Deviation Investigator Manager (w/m/d)
Start date: 02/03/2026 - 30/06/2026
Location: Visp, Switzerland
Key Responsibilities
* Represents the Operations Unit, taking ownership of Deviations which arise; to investigate the root cause(s), the impact/potential impact on product and/or systems, and to define appropriate CAPA(s) as solutions.
* Responsible to own, author, record and investigate Deviations.
* Liaise with Subject Matter Experts (SMEs) and key stakeholders to establish the root cause(s) of deviations and the potential impact of said deviations.
* Ensure proper investigational tools are used to systematically define the root cause(s) and contributing factor(s) (e.g., Fault Tree Analysis, Defense Analysis, Event & Causal Factors Chart, Fishbone Diagram, etc.).

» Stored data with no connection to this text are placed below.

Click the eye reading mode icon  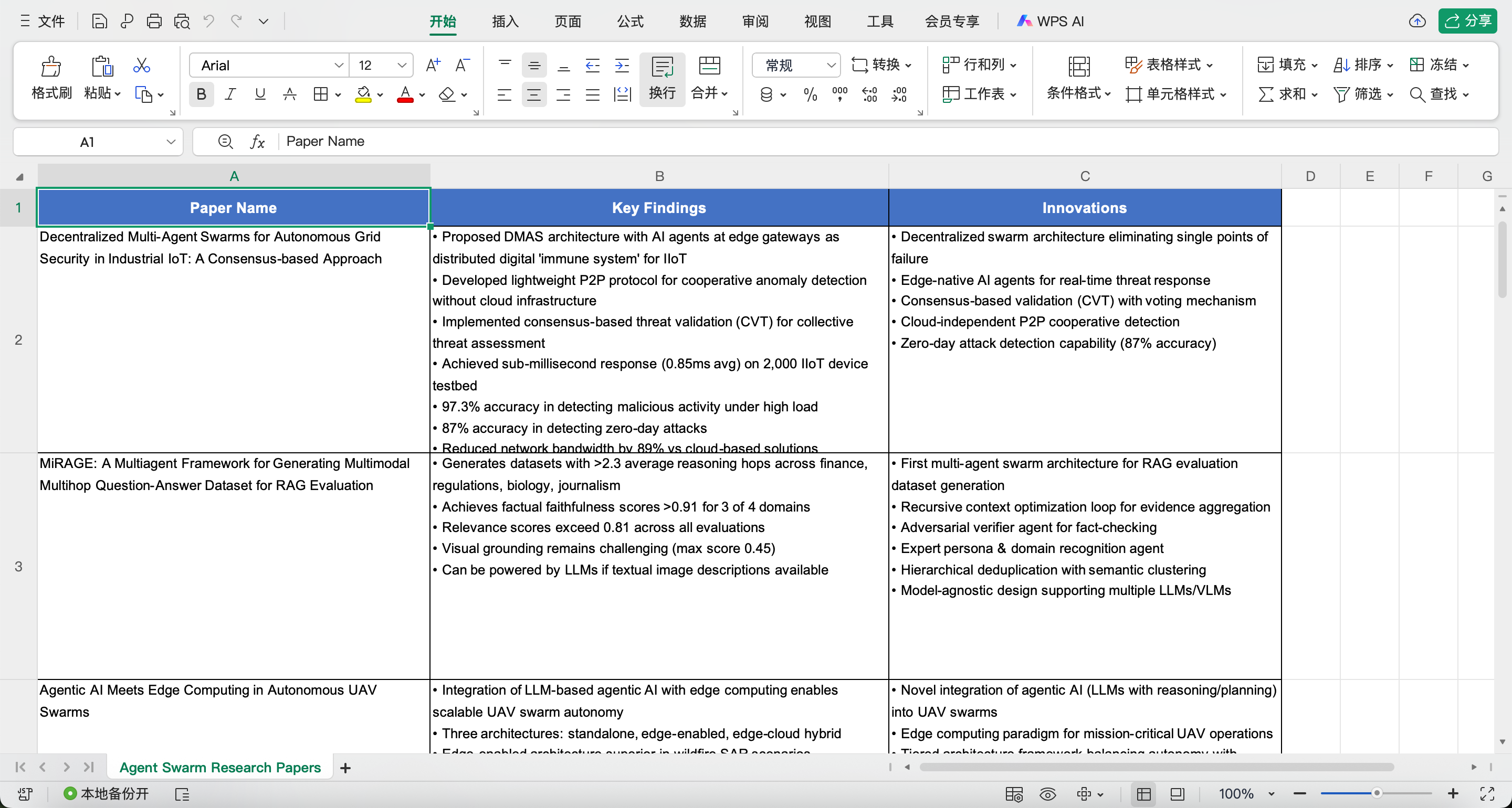(1048, 794)
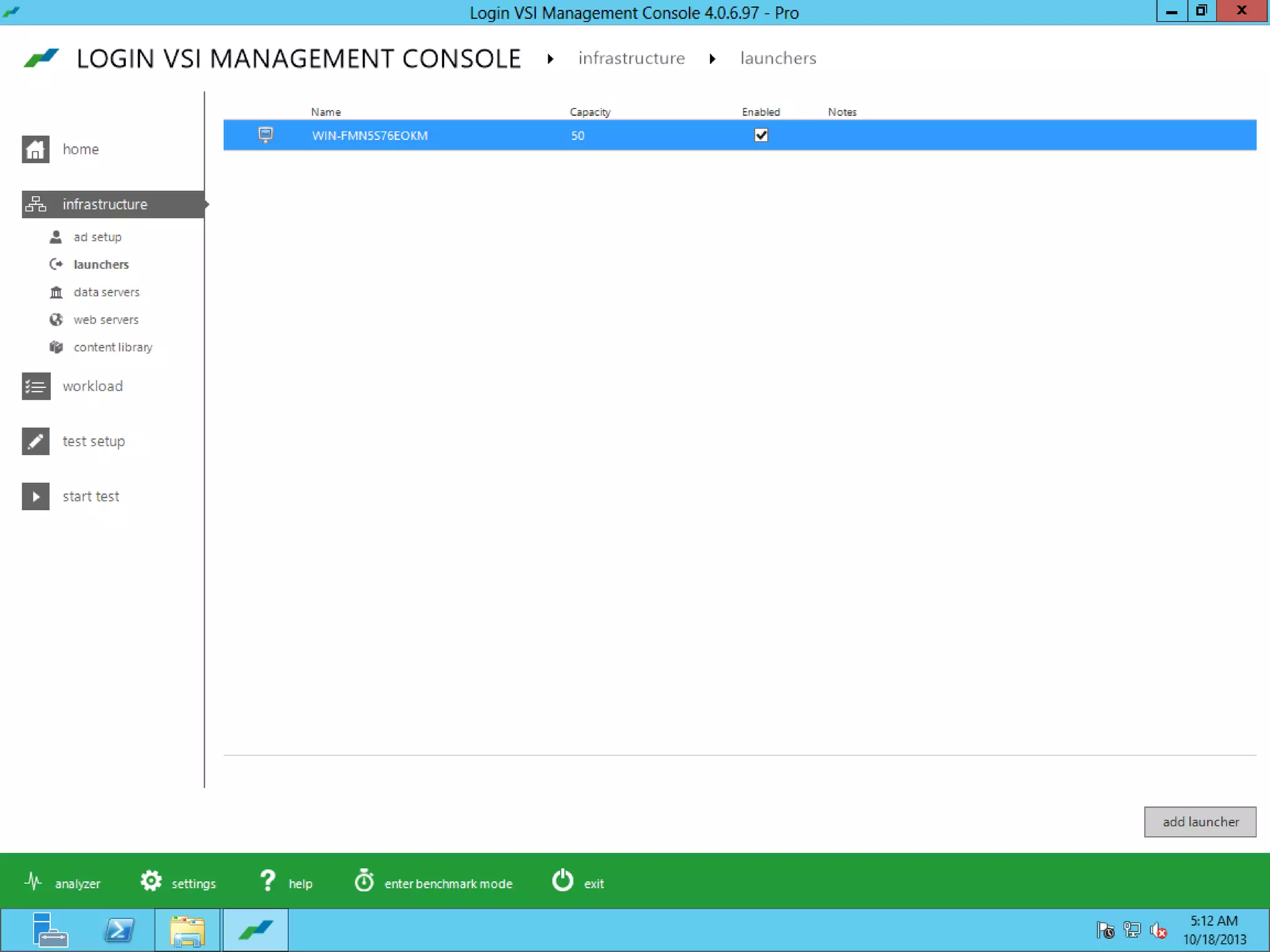This screenshot has height=952, width=1270.
Task: Go to web servers submenu item
Action: point(105,320)
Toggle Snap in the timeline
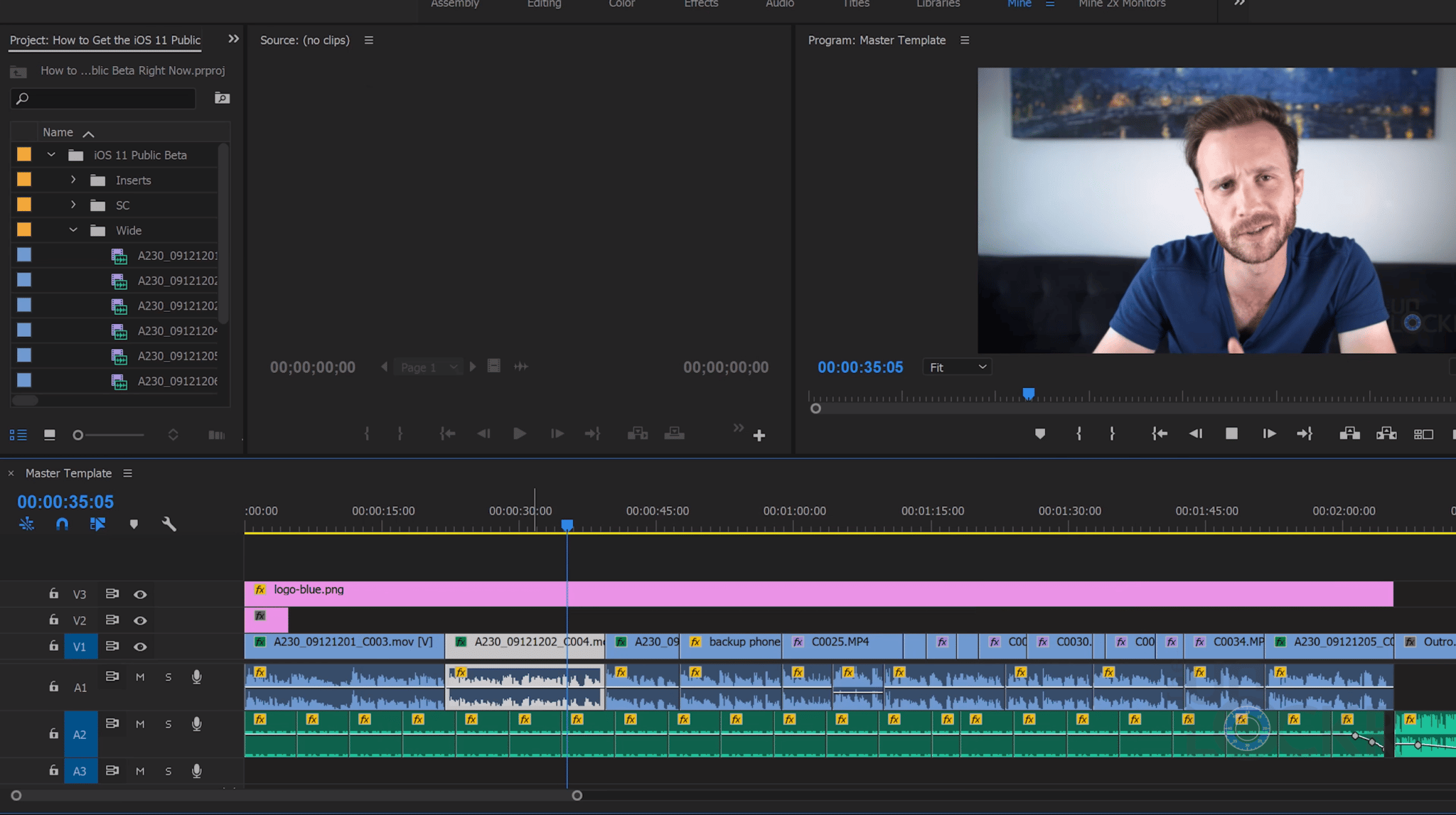 [x=63, y=524]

* Contribute to define appropriate CAPA(s), and associated Effectiveness Checks, as solutions to correct deviations and prevent future recurrence.
* Ensure cGMP compliance through the investigation process, and to drive their quality records to completion and timely closure.
* Support the business through ongoing change and process improvement activities.
Key Requirements
* Bachelor degree in chemistry, biotechnology, life science or related field.
* Previous experience in Deviations and cGMP in a regulated pharmaceutical/API industry is a strong advantage.
* Knowledge of biotech. manufacturing processes and analytical methods is an advantage.
* Experience with Human and Organizational Performance & risk management approaches is an advantage
* Fluency in English, both written and spoken. German is an advantage.
* Technical writing & presentation/communication skills are key for the role.
* Demonstrated previous experience is a strong advantage.
* Structured, focused and well-organized working attitude.
* Open-minded for new ideas and suggestions; agile, highly motivated and dynamically driven.
SThree_Germany is acting as an Employment Business in relation to this vacancy.